Microsoft's December Azure outage: What went wrong?

Microsoft has published a detailed postmortem, with commitments for new Windows Azure storage features, following a service outage at the end of 2012.
Written by Mary Jo Foley, Senior Contributing Editor

At the end of 2012, Windows Azure was down for two-plus days for some of Microsoft's public-cloud customers making use of Microsoft's US South region datacenters.

(Credit: Microsoft)

On January 16, Microsoft officials delivered their postmortem on what happened on the Windows Azure blog.

According to the company, the outage affected 1.8 percent of the Windows Azure Storage accounts that were in one "storage stamp," or cluster with multiple racks of storage nodes, in the US South region.
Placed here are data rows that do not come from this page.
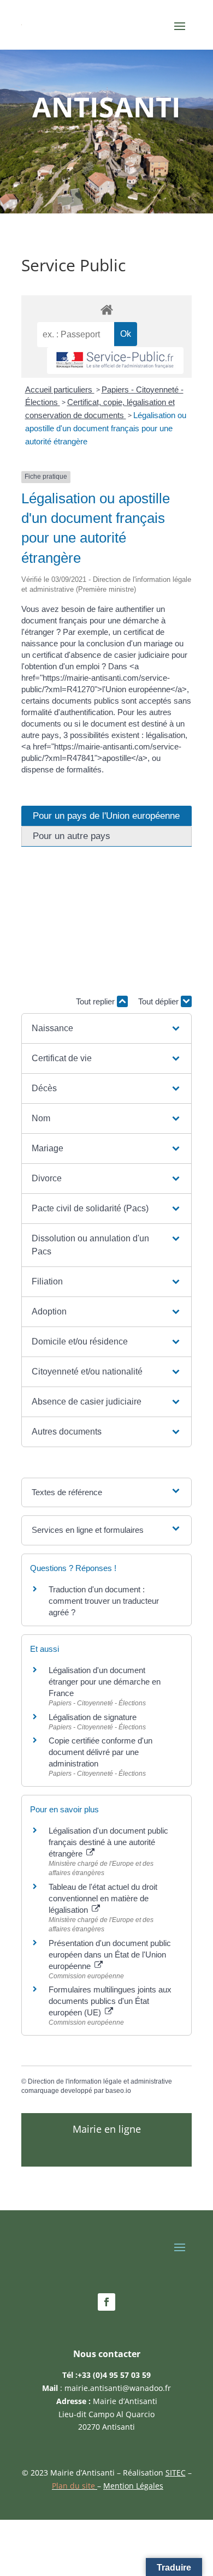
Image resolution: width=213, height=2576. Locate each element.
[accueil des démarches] (106, 309)
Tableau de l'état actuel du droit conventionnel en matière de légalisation (103, 1898)
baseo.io (118, 2091)
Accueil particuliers (59, 389)
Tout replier (96, 1001)
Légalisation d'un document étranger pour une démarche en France (105, 1681)
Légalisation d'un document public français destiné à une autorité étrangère (108, 1842)
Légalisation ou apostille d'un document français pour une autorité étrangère (105, 428)
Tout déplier (159, 1001)
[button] (106, 1028)
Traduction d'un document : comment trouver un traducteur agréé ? (104, 1601)
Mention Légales (133, 2485)
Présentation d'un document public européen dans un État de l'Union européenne (110, 1954)
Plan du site (74, 2485)
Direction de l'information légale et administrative (100, 2081)
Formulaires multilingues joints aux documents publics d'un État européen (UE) (110, 2001)
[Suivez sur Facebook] (106, 2302)
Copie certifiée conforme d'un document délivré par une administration (100, 1752)
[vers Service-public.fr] (115, 360)
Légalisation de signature (93, 1717)
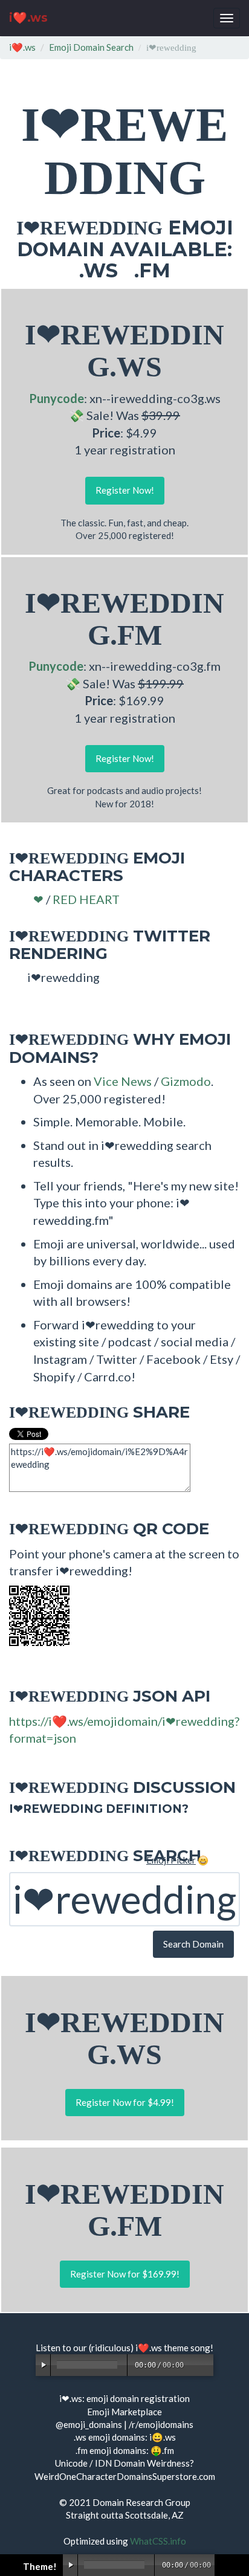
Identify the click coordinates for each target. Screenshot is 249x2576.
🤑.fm (162, 2450)
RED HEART (86, 899)
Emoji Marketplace (124, 2411)
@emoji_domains (89, 2424)
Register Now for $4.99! (125, 2102)
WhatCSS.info (158, 2541)
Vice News (123, 1081)
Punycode (56, 398)
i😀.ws (162, 2437)
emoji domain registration (138, 2398)
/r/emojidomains (161, 2424)
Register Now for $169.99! (124, 2273)
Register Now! (124, 490)
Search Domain (193, 1943)
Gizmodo (186, 1081)
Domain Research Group (141, 2502)
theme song (187, 2347)
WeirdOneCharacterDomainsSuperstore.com (124, 2476)
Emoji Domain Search (91, 47)
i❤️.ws (28, 18)
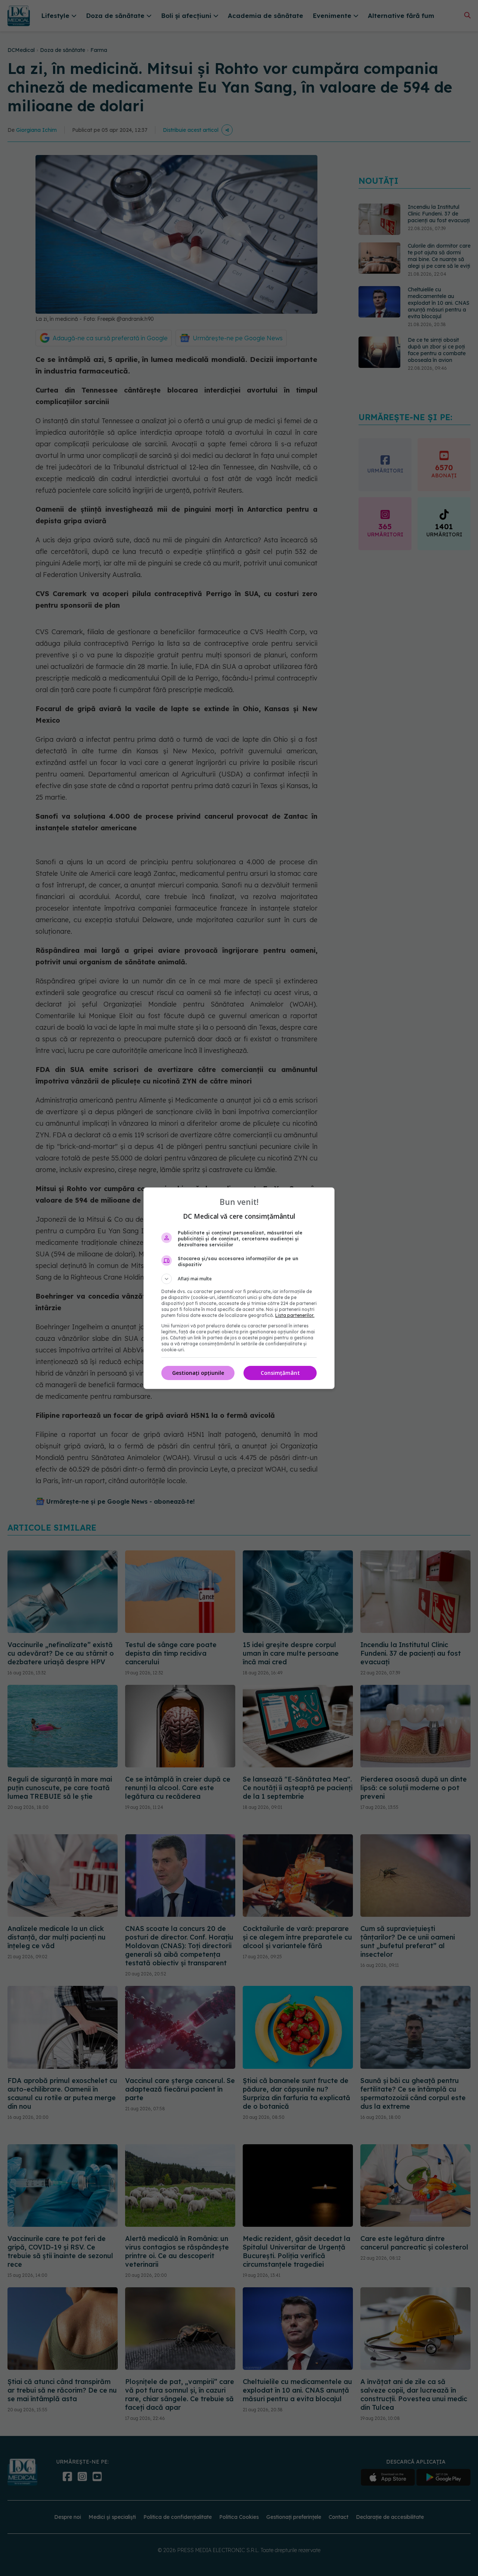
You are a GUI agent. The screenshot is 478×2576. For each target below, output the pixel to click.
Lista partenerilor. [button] (294, 1315)
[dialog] (239, 1288)
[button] (239, 1279)
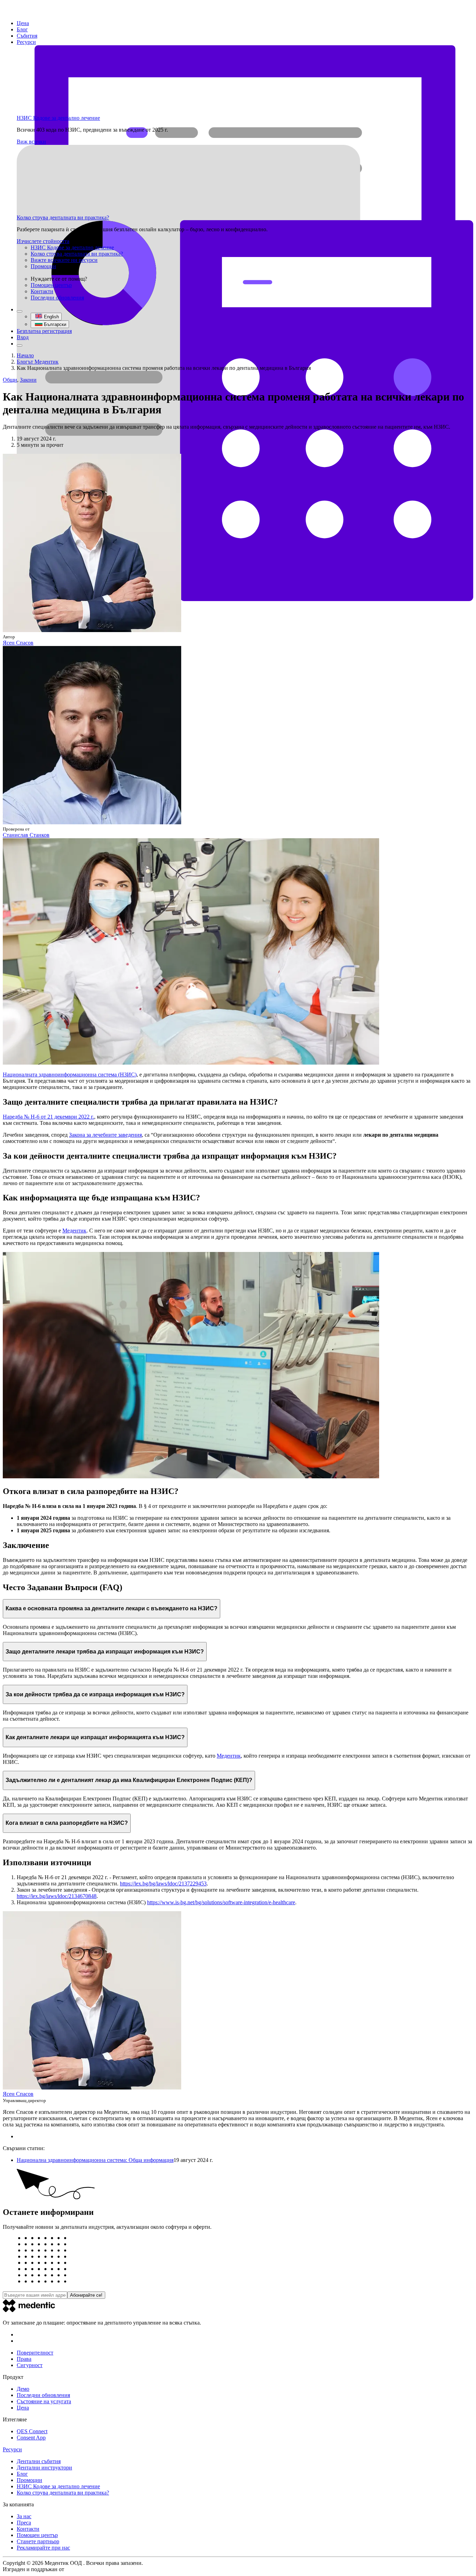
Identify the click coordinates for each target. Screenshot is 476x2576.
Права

Making matters worse, as my ZDNet colleague Ed Bott, who covered the outage, noted, the health dashboard — designed to alert customers of service issues — wasn't working because it was reliant on the cluster that went down.

"Due to the extraordinary nature and duration of this event we are providing a 100 percent service credit to all affected customers on all storage capacity and storage transaction charges for the impacted monthly billing period," said Mike Neil, author of the post-mortem post on the Windows Azure blog site. (The credits will be applied proactively.)

The detailed blog post noted that there were three issues that led to the December storage outage. Some of the nodes didn't have node protection turned on. The monitoring system for detecting this kind of problem had a defect, resulting in no alarms or escalation. On top of this, a transition to a new primary node triggered a reaction that led to an incorrect formatting of other nodes. Normally, according to the post, Azure should have survived the simultaneous failure of two nodes of data within a stamp, as the system keeps three copies of data spread across three separate fault domains.

"However, the reformatted nodes were spread across all fault domains, which, in some cases, led to all three copies of data becoming unavailable," Neil explained.

The team came up with a Plan A (restoring data in place) and a Plan B (geo-redundant storage and failover). They decided to go with A.

Going forward, the Azure team has committed to allow customers to choose between durability, Neil said. To enable this, Microsoft is working to add a handful of new features to Azure. These include:

  • Geo-Replication for Queue data for Windows Azure Storage accounts

  • Read-only access to a customer's storage account from the secondary location 

  • Customer-controlled failover for Geo-Replicated Storage Accounts, by allowing customers to "prioritize service availability over data durability based on their individual business needs," which will be provided via a programming interface to trigger failover of a storage account.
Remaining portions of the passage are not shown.